# ML Analysis: Predicting Air Quality Index (AQI)
This notebook compares two predictive approaches:

1. **Baseline Linear Regression**: Predicts tomorrow’s AQI based on today’s value.
2. **Random Forest Classifier**: Predicts EPA AQI category (e.g., 'Good', 'Moderate') 1–3 days ahead.

We evaluate performance using RMSE, R² for regression, and accuracy metrics for classification.

## 1. Baseline: Linear Regression on AQI
This model uses a simple linear regression where the next day’s AQI is predicted from today’s AQI.

- **Technique**: Shift AQI column forward by 1.
- **Model**: Linear regression (minimize squared error).
- **Evaluation**: RMSE and R².

### Why It Matters:
This serves as a benchmark.

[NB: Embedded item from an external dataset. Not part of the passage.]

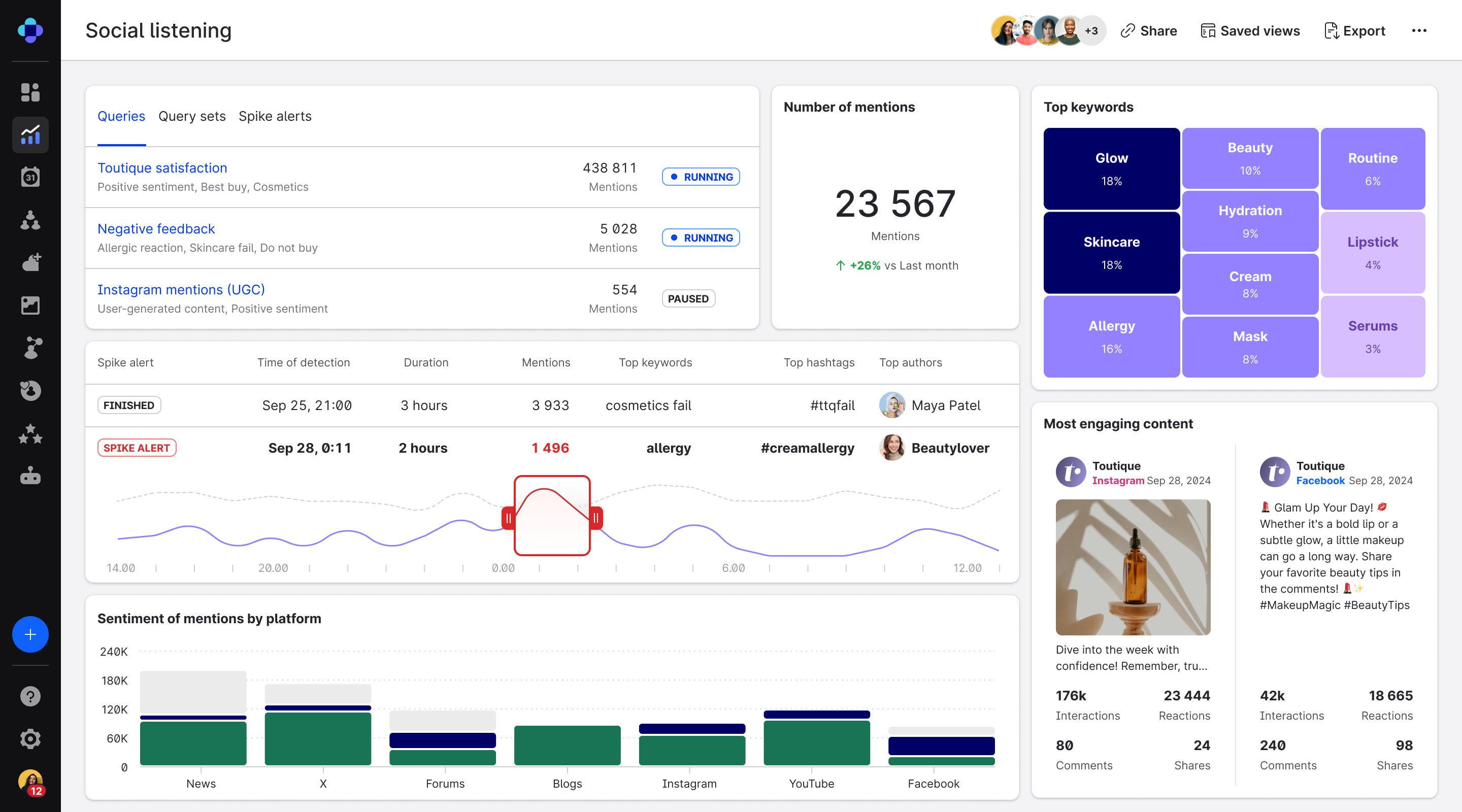
Task: Click the Export button
Action: click(1354, 30)
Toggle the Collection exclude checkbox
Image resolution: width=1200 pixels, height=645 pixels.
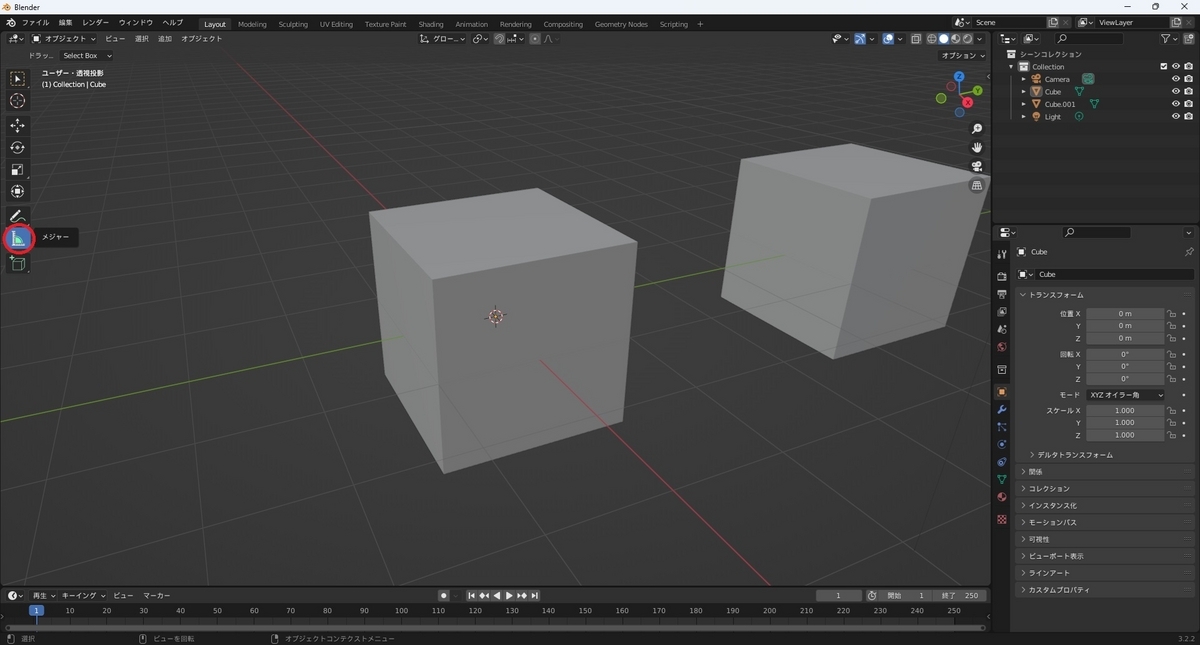(x=1164, y=67)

A high RMSE (~28.6) shows AQI is difficult to predict precisely. It highlights why categorizing AQI may be more practical.

In [None]:
# Example function call
# baseline_linear_reg()
print('Linear Regression Model:\nR2 Score: 0.3928062276324379')
print('RMSE: 28.670776338768757 AQI units')

## 2. Random Forest: Predicting EPA Categories
We classify the AQI category (e.g., Good, Moderate, Unhealthy) based on environmental and pollution data.

### Features:
- Rolling averages of AQI and pollutants
- Seasonal signals via sine/cosine day-of-year encoding
- Lagged features and future shifted AQI labels

### Model:
- **RandomForestClassifier** in a pipeline with **StandardScaler**
- Models trained for predicting 1, 2, and 3 days ahead
- **Evaluation**: Exact accuracy and within-one-category accuracy

In [None]:
# Example function call
# predict_categories()
print('Training category models …\nDone.')
print('\n== Validation split ==')
print('1d  Exact accuracy = 0.583, Within-1 accuracy = 0.975')
print('2d  Exact accuracy = 0.558, Within-1 accuracy = 0.973')
print('3d  Exact accuracy = 0.539, Within-1 accuracy = 0.971')

print('\n== Test split ==')
print('1d  Exact accuracy = 0.559, Within-1 accuracy = 0.948')
print('2d  Exact accuracy = 0.547, Within-1 accuracy = 0.944')
print('3d  Exact accuracy = 0.544, Within-1 accuracy = 0.943')

## Conclusion
- Linear regression predicts AQI with moderate accuracy, but struggles with precision (RMSE ~28.6).
- Random forest classifier reliably predicts AQI **categories** and is more useful for public health decisions.

This supports a key insight: **categorical predictions (e.g., EPA labels) are more actionable and robust** than exact AQI predictions.